## What the exercise asks
Output only the lines below from the one holding "At what coordinates" down to the one holding "Task: Click the Chemnitz", both end lines included and every picture dropped.

## Given records
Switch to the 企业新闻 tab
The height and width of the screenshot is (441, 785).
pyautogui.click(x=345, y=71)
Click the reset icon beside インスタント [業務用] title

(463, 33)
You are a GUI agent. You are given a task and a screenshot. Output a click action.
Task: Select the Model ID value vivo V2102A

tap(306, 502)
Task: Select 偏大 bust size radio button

* * *

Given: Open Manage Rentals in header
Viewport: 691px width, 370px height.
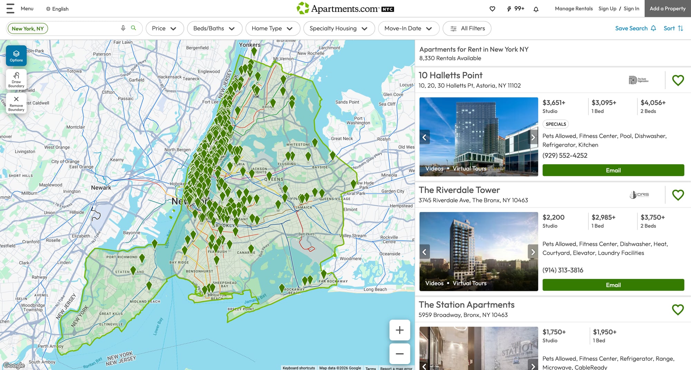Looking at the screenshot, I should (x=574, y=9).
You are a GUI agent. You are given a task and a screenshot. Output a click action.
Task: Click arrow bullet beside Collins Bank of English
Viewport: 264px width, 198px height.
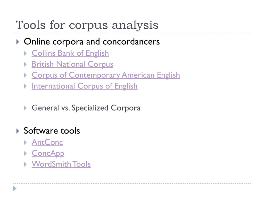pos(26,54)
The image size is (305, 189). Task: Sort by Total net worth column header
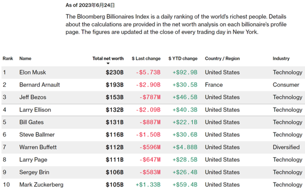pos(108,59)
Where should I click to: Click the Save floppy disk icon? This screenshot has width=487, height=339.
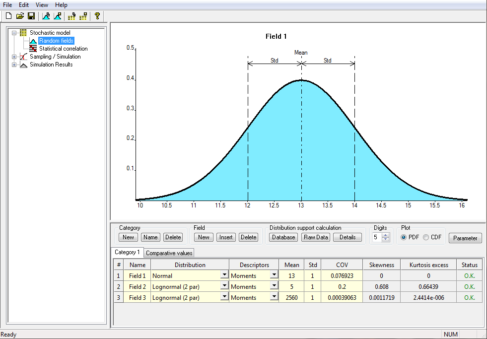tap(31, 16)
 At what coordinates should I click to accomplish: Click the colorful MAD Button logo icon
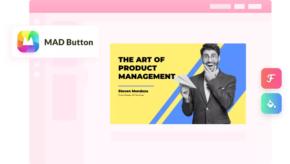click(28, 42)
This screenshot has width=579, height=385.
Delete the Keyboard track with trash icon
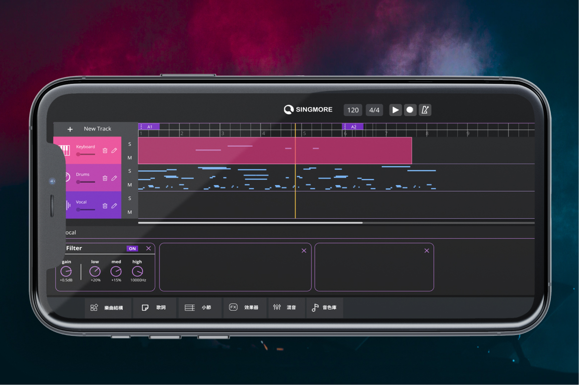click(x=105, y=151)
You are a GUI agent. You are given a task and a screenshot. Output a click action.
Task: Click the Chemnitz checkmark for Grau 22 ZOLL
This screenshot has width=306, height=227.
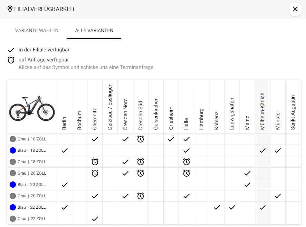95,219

--

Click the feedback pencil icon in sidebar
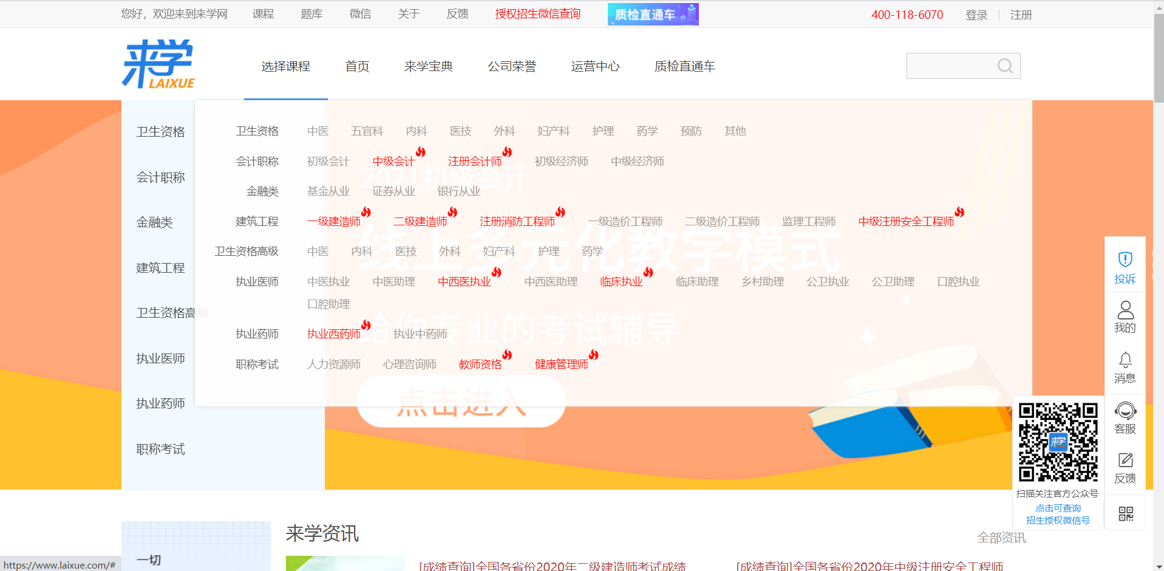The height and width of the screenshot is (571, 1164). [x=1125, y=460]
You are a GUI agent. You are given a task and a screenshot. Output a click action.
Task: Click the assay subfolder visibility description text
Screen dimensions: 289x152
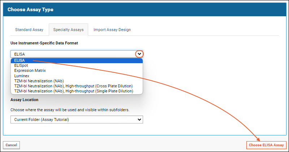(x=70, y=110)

## Task response
 At what coordinates should I click to accomplish: Click the colorful MAD Button logo icon
click(28, 42)
This screenshot has width=579, height=385.
Delete the Keyboard track with trash icon
click(x=105, y=151)
You are a GUI agent. You are given a task and a screenshot. Output a click action.
Task: Click the Chemnitz checkmark for Grau 22 ZOLL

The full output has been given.